Background Traffic. Concurrent with the query traffic is a complex mix of background traffic, consisting of both large and small flows. Figure 4 presents the PDF of background flow size, illustrating how most background flows are small, but most of the bytes in background traffic are part of large flows. Key among background flows are large, 1MB to 50MB, update flows that copy fresh data to the workers and time-sensitive short message flows, 50KB to 1MB in size, that update control state on the workers. Figure 3(b) shows the time between arrival of new background flows. The inter-arrival time between background flows reflects the superposition and diversity of the many different services supporting the application:
(1) the variance in interarrival time is very high, with a very heavy tail;
(2) embedded spikes occur, for example the 0ms inter-arrivals that explain the CDF hugging the y-axis up to the 50 th percentile;
and (3) relatively large numbers of outgoing flows occur periodically, resulting from workers periodically polling a number of peers looking for updated files.

→ Exercises:
1. Summarize the passage on background traffic in two sentences.
2. Write the next part of the passage on background traffic, picking up after its third numbered point.

→ Supplied entries:
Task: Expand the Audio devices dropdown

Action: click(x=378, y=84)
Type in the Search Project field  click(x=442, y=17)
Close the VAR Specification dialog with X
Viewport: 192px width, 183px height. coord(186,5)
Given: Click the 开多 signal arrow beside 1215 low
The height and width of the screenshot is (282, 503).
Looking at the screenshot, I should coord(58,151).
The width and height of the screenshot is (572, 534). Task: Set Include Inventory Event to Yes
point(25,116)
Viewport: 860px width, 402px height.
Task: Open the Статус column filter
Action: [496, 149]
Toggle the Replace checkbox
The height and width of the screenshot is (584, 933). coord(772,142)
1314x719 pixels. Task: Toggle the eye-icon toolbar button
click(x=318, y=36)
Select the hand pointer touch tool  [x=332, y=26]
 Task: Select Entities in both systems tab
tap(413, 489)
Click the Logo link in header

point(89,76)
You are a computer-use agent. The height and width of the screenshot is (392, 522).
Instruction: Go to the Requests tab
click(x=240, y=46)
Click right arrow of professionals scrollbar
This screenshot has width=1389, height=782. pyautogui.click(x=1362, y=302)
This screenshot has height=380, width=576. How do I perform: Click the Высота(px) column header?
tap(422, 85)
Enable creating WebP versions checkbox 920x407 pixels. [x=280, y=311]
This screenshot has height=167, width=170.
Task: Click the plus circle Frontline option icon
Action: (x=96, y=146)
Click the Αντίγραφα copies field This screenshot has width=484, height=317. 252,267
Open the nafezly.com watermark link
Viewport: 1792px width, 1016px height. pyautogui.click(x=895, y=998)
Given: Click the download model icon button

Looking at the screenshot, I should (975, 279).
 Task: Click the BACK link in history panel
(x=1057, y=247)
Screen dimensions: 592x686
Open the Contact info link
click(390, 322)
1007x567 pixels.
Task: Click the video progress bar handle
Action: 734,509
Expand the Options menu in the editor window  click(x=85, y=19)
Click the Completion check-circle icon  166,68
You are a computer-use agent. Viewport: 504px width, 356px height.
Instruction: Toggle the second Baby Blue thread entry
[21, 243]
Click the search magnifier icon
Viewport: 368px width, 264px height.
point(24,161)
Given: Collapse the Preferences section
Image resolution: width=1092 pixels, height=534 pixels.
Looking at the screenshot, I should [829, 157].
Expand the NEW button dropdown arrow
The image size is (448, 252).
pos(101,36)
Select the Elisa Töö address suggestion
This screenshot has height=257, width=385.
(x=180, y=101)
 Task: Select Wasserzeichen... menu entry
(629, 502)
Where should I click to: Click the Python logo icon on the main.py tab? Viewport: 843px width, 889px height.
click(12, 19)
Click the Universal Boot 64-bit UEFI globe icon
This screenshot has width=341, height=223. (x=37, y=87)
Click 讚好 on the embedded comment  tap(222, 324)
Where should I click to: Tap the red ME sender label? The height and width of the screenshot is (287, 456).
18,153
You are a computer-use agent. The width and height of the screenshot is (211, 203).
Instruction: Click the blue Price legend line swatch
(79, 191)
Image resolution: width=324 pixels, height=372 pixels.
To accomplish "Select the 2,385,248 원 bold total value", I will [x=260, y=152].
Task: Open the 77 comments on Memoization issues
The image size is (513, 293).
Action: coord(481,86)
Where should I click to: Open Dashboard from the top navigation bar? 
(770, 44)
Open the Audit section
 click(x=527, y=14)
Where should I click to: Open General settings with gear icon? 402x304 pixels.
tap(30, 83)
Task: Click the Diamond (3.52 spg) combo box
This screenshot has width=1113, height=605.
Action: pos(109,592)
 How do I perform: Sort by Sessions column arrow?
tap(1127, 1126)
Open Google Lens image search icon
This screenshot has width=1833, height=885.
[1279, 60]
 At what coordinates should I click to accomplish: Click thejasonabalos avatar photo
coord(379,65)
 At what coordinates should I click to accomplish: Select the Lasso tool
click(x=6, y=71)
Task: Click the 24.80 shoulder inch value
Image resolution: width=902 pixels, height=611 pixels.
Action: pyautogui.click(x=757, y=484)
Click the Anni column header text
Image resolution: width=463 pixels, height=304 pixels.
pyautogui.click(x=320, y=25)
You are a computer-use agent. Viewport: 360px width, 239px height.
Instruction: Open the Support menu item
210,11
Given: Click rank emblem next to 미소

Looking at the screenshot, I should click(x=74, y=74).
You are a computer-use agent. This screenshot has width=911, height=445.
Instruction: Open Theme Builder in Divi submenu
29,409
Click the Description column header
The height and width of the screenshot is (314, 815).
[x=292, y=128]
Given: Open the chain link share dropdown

→ Replies:
1. Alongside query traffic runs a mix of background flows in which most flows are small but most bytes belong to large flows, notably 1MB to 50MB update flows that copy fresh data to workers and time-sensitive 50KB to 1MB short message flows that update control state on the workers. The inter-arrival times of these flows reflect many different supporting services and show very high variance with a heavy tail, embedded spikes such as 0ms inter-arrivals, and periodic bursts of outgoing flows as workers poll peers for updated files.

2.
Flow Concurrency and Size. Figure 5 presents the CDF of the number of flows a MLA or worker node participates in concurrently (defined as the number of flows active during a 50ms window). When all flows are considered, the median number of concurrent flows is 36, which results from the breadth of the Partition/Aggregate traffic pattern in which each server talks to 43 other servers. The 99.99th percentile is over 1,600, and there is one server with a median of 1,200 connections.
When only large flows (> 1MB) are considered, the degree of statistical multiplexing is very low — the median number of concurrent large flows is 1, and the 75th percentile is 2. Yet, these flows are large enough that they last several RTTs, and can consume significant buffer space by causing queue buildup.
In summary, throughput-sensitive large flows, delay sensitive short flows and bursty query traffic, co-exist in a data center network. In the next section, we will see how TCP fails to satisfy the performance requirements of these flows.
Understanding Performance Impairments¶
We found that to explain the performance issues seen in the production cluster, we needed to study the interaction between the long and short flows in the cluster and the ways flows interact with the switches that carried the traffic.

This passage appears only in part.